A variety of storm-scale prediction experiments are underway including 3-km and 1-km predictions using radar retrieved fields, as well as cycling experiments using retrieved data from successive applications of the retrieval package. In addition, the robustness of the prediction results will be evaluated by examining a simple set of ensemble predictions created using the scaled lagged-average forecast technique. The sensitivity of the predictions to the explicit inclusion of the incipient storm via the single-Doppler retrieval procedure will also be considered.
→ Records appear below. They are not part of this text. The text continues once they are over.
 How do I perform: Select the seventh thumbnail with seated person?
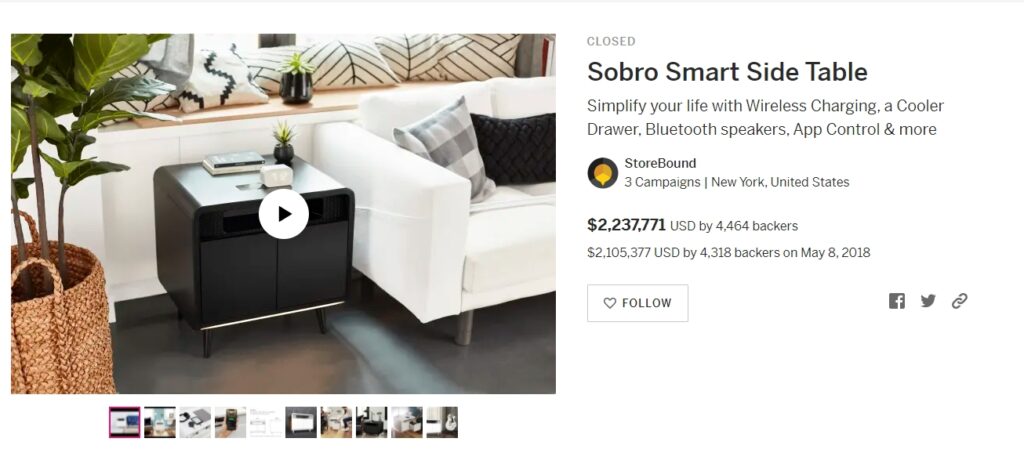point(336,422)
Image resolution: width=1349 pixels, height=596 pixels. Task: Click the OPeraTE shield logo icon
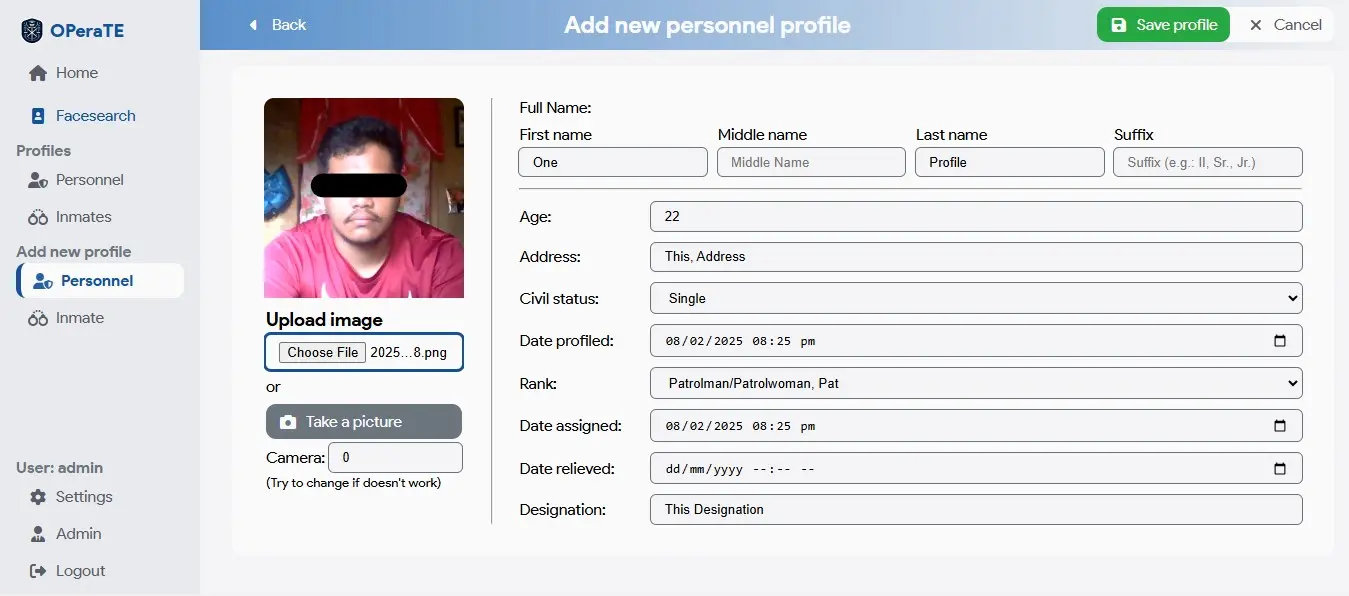pyautogui.click(x=32, y=31)
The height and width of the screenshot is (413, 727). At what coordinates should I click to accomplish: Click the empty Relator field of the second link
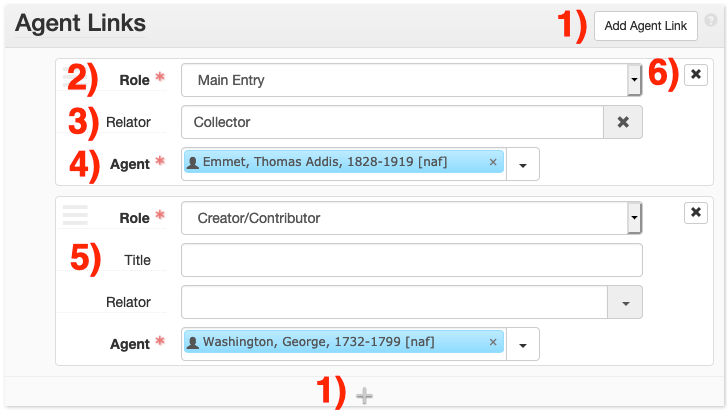394,302
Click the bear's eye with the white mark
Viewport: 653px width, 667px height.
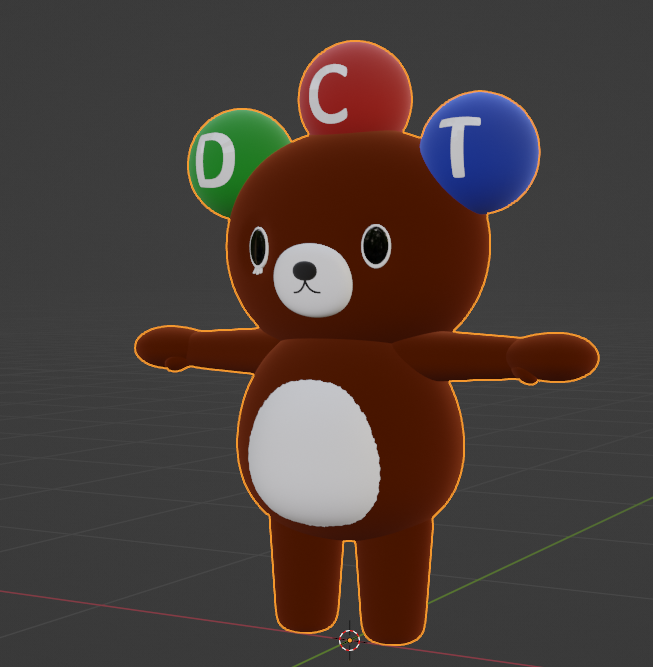click(x=259, y=248)
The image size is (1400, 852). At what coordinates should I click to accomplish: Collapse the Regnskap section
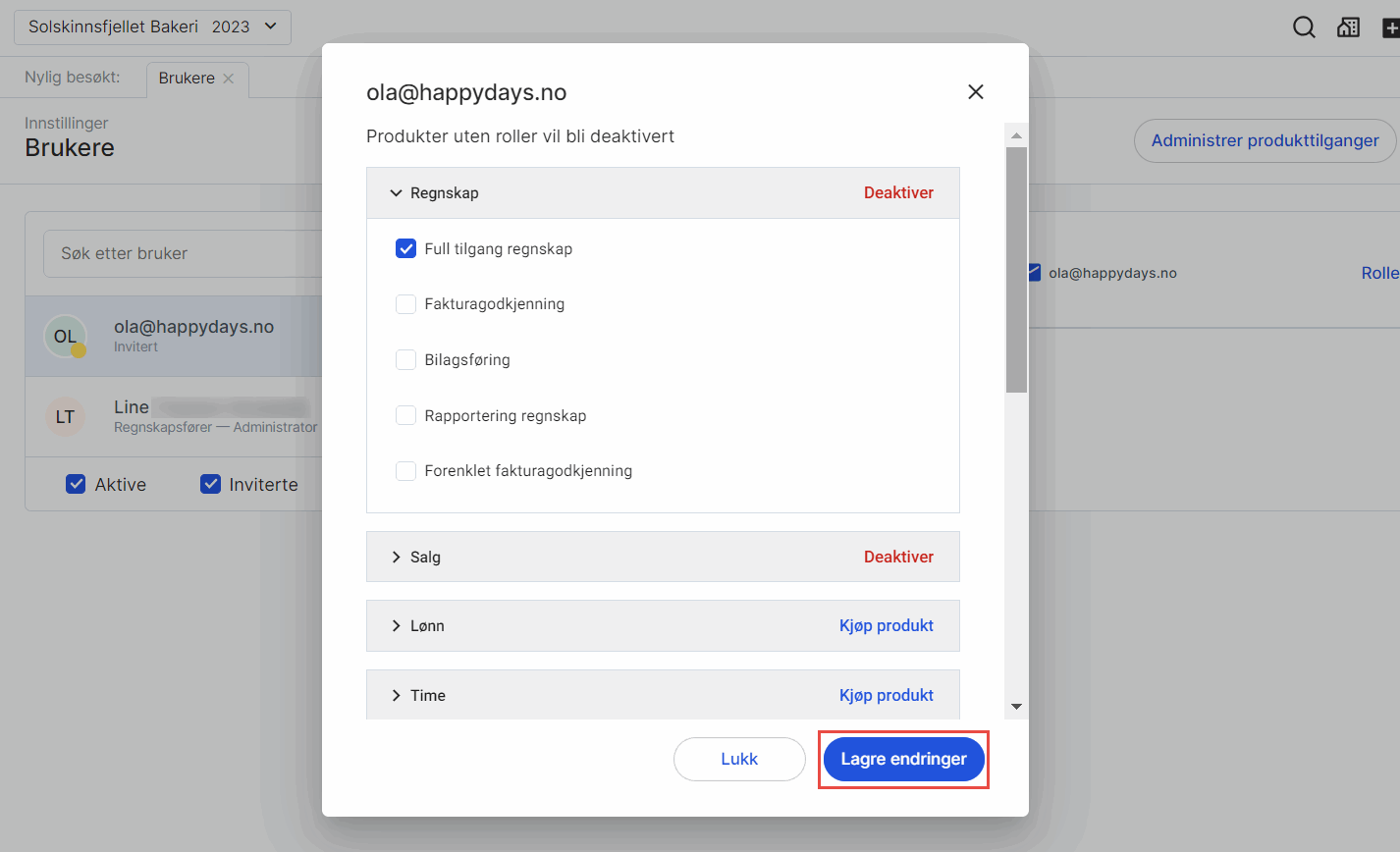[x=397, y=193]
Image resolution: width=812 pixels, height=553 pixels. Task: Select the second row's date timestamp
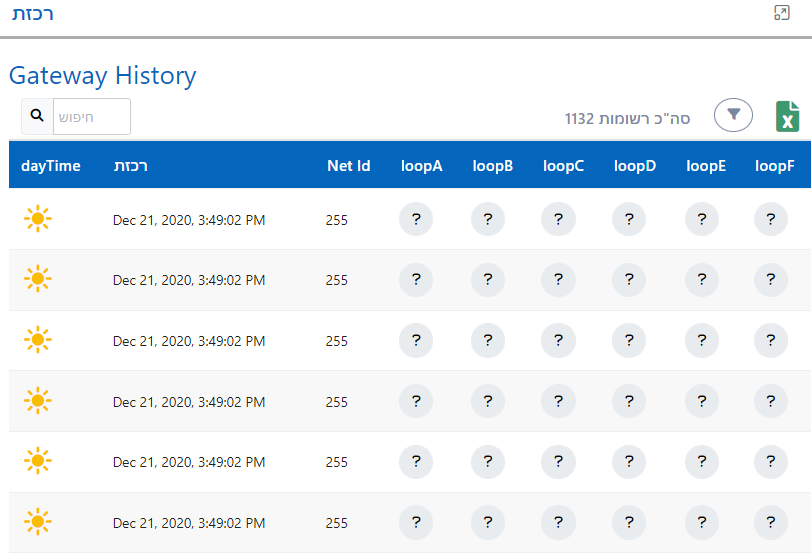coord(189,280)
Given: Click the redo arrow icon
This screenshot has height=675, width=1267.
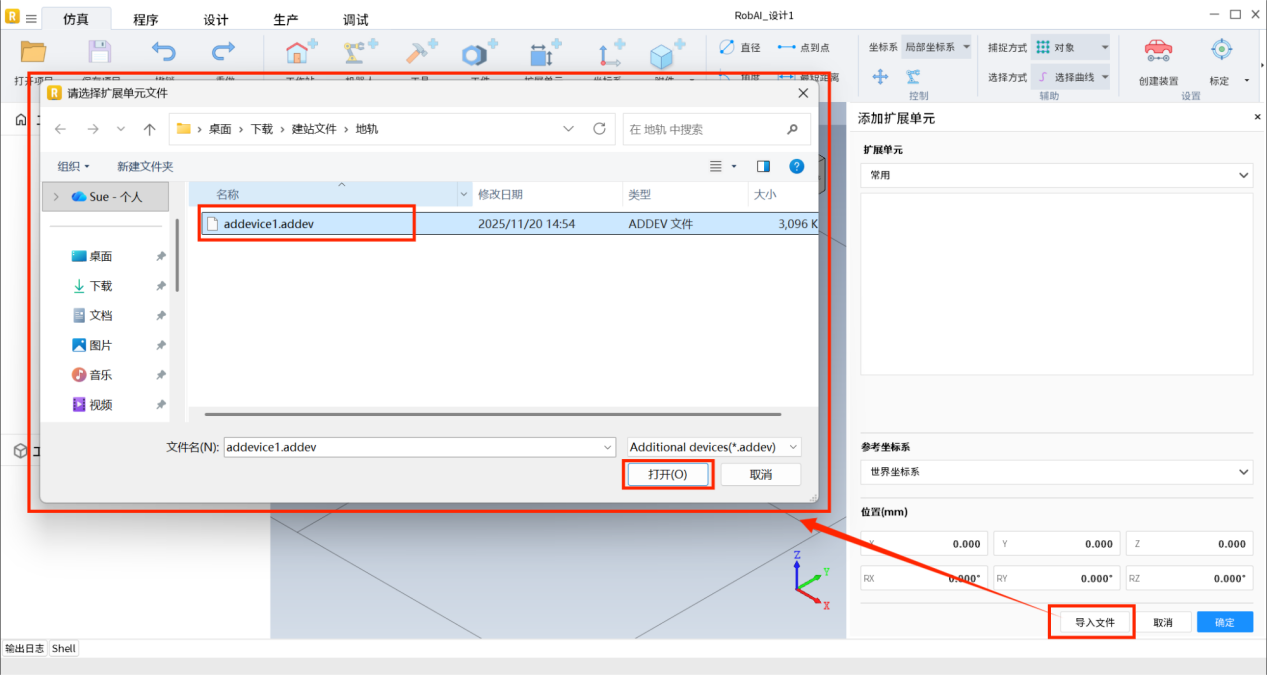Looking at the screenshot, I should [x=223, y=52].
Results from a preliminary 3-km prediction are quite encouraging. Application of the single-Doppler retrieval procedure at 2200 UTC (using five successive radar data volume scans from the Oklahoma City WSR-88D radar) yields model initial fields that resolve the deviant horizontal wind fields and principal storm updrafts associated with both the dominant right-moving cell and the weaker left-moving cell. The numerical prediction initialized from the retrieved field agress quite well with the observed storm evolution during its long-lived tornadic phase. In particular, the model-predicted storm develops significant cyclonic rotation and a pronounced hook-like appendage on its southwest flank, and maintains these features from more than two hours. The model predicted storm does, however, move slighty faster than its observed counterpart and weakens too rapidly after 0000 UTC. An experimental 1-km prediction (also initialized at 2200 UTC) further illusrates the model's ability to reproduce the tornadic mesocyclone region.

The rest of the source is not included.